### Saved data entries
++++++++++
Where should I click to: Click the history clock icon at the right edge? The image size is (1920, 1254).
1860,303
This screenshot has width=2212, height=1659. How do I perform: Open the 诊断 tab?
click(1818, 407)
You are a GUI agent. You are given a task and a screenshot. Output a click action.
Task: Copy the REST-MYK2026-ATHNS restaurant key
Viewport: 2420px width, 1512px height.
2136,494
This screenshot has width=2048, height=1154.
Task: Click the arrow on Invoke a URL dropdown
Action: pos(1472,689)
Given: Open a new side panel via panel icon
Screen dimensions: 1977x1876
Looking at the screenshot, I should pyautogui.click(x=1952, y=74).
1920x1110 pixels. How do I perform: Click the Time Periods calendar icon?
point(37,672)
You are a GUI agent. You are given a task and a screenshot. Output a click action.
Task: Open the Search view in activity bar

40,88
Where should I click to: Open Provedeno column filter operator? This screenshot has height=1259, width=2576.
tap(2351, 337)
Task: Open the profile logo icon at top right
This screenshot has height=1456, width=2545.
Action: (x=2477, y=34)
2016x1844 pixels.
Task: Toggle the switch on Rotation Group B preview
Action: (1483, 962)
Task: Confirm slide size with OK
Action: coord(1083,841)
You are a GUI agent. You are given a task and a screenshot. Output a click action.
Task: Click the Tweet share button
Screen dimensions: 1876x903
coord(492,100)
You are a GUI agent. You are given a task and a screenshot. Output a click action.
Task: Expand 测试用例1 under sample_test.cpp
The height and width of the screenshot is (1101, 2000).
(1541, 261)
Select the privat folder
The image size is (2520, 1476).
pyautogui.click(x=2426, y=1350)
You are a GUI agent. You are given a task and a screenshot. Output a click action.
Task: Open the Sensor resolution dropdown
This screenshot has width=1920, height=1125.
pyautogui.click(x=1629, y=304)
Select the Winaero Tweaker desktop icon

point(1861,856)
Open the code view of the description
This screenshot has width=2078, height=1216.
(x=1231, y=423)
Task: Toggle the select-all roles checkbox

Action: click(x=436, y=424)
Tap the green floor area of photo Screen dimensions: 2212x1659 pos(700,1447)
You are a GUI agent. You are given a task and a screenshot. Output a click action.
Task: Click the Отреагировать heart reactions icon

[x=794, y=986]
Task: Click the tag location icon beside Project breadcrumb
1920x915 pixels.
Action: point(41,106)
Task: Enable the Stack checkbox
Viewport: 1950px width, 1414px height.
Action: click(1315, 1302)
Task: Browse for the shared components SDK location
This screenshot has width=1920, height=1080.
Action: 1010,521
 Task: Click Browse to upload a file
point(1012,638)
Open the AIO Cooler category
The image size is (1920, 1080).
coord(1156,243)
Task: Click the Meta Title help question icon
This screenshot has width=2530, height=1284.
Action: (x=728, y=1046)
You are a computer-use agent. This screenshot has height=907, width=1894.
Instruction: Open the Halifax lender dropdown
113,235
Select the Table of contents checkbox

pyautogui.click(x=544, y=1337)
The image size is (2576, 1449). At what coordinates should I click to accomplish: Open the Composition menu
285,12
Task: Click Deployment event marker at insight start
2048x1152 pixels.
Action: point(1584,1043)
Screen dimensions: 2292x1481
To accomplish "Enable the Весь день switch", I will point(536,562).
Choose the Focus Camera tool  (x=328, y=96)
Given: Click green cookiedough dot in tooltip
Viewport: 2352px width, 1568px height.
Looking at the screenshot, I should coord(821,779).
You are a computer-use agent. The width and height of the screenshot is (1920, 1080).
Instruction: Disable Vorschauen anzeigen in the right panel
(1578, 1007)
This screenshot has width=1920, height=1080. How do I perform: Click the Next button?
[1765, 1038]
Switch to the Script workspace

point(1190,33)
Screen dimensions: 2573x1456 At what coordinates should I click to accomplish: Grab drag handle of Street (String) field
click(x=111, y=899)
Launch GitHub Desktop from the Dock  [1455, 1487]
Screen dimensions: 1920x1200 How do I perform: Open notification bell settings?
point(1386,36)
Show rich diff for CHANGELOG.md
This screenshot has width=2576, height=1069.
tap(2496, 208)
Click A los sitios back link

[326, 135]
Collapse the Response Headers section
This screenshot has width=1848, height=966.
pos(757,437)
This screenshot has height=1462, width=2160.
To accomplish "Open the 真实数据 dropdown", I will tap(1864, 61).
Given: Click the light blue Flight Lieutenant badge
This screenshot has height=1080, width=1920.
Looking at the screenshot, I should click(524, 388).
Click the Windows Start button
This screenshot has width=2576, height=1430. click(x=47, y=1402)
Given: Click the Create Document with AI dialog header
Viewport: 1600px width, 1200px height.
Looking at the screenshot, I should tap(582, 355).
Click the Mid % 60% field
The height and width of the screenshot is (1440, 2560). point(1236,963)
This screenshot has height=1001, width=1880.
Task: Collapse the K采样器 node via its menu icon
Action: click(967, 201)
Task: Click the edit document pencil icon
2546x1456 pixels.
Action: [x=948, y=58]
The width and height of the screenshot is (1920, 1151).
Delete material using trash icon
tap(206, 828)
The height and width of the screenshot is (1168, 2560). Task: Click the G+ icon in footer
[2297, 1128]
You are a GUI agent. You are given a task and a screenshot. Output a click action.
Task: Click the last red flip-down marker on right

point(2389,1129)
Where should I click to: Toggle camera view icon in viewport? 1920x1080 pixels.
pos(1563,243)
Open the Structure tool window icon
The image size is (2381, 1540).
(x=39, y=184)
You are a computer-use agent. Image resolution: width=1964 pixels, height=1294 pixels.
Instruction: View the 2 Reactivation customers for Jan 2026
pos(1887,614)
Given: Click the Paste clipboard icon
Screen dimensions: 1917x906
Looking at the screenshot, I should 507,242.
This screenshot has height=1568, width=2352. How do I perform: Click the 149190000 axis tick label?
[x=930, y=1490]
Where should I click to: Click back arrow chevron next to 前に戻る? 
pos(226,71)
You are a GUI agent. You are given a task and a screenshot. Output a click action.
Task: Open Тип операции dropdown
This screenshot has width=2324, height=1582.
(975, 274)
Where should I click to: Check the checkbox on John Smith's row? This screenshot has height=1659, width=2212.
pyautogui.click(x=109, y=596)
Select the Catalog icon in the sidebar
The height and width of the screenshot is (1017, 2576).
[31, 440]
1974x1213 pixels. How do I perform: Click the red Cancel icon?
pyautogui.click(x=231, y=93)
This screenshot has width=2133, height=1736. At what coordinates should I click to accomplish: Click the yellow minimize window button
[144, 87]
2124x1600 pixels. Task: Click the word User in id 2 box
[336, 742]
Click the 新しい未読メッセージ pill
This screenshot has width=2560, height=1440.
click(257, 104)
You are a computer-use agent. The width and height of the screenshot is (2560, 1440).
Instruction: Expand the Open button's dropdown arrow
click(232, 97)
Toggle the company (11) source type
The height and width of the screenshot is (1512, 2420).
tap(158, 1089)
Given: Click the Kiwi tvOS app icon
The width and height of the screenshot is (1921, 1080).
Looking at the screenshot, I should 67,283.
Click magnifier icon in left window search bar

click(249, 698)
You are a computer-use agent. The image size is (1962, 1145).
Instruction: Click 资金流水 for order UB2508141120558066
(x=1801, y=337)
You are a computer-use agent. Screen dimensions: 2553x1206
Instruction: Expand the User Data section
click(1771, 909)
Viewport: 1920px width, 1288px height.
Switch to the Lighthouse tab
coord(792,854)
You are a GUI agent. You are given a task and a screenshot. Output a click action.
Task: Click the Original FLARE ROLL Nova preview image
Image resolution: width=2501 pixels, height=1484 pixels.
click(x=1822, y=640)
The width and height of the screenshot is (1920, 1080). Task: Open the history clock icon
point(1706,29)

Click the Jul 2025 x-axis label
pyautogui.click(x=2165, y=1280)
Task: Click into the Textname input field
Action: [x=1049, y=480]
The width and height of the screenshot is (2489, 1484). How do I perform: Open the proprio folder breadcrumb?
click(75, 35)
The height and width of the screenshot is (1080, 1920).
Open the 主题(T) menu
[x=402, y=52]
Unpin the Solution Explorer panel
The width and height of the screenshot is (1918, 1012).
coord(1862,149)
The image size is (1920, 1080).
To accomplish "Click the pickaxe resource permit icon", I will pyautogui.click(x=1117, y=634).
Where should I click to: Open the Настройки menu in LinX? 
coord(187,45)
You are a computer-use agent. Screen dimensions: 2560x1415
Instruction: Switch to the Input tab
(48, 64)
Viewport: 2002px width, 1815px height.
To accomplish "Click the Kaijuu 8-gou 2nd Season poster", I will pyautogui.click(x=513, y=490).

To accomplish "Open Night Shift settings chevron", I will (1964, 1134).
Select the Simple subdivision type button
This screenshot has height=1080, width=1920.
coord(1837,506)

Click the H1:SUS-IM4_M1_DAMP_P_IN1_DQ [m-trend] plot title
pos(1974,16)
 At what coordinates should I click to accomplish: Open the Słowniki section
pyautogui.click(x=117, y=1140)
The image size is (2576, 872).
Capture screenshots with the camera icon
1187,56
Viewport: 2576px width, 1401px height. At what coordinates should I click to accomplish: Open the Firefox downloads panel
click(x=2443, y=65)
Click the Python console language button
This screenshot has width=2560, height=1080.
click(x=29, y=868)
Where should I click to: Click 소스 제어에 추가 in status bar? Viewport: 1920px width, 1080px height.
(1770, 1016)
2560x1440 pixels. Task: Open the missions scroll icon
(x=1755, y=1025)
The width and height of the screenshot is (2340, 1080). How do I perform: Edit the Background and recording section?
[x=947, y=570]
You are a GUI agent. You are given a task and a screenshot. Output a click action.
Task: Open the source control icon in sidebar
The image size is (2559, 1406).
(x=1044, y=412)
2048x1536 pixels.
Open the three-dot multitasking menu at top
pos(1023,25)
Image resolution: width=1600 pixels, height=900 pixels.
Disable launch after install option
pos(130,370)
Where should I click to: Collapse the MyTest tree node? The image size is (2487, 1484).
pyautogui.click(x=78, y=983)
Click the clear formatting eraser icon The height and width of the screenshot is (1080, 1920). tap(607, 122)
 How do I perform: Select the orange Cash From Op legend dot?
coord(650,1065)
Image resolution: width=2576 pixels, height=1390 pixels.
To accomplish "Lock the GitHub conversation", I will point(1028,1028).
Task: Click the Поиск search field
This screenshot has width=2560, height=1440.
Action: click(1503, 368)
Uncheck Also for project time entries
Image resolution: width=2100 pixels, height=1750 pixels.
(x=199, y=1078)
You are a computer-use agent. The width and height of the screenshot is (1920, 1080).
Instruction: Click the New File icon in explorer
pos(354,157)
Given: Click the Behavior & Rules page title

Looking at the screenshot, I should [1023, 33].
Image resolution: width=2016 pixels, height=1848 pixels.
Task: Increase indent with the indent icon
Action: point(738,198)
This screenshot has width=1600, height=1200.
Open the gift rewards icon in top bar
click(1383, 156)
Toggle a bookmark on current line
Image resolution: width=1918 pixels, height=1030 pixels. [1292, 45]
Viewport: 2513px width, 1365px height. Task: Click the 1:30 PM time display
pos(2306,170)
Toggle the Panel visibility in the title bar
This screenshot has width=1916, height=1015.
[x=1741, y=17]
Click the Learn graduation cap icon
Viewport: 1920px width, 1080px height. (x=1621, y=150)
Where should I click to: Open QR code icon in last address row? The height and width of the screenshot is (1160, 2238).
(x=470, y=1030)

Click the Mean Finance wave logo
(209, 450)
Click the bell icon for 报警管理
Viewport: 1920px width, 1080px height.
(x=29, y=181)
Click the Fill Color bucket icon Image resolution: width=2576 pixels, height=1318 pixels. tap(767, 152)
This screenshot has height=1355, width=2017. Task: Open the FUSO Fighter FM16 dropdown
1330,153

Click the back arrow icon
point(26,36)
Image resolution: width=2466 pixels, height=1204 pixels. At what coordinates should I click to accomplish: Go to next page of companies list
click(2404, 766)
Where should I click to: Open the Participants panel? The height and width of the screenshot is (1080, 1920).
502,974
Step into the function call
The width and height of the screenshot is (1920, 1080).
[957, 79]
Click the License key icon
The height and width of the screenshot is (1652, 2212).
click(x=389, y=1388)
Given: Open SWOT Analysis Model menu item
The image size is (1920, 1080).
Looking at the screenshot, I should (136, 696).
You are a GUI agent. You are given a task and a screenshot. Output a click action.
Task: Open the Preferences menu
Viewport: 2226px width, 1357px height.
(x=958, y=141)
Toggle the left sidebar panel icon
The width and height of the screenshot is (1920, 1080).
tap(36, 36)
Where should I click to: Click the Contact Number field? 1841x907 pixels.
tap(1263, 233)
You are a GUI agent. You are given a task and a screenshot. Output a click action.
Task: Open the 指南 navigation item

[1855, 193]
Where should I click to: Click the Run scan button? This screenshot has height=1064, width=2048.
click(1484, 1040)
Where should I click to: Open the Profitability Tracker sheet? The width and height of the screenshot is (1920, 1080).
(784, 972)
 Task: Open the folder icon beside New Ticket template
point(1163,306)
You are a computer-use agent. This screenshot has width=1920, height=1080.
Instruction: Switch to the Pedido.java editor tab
++++++++++
Beginning with the first line above, could you copy every line exactly, up to and including the one with "Task: Copy the"?

Where should I click to: Click the history clock icon at the right edge? The image size is (1920, 1254).
1860,303
This screenshot has width=2212, height=1659. How do I perform: Open the 诊断 tab?
click(1818, 407)
You are a GUI agent. You are given a task and a screenshot. Output a click action.
Task: Copy the REST-MYK2026-ATHNS restaurant key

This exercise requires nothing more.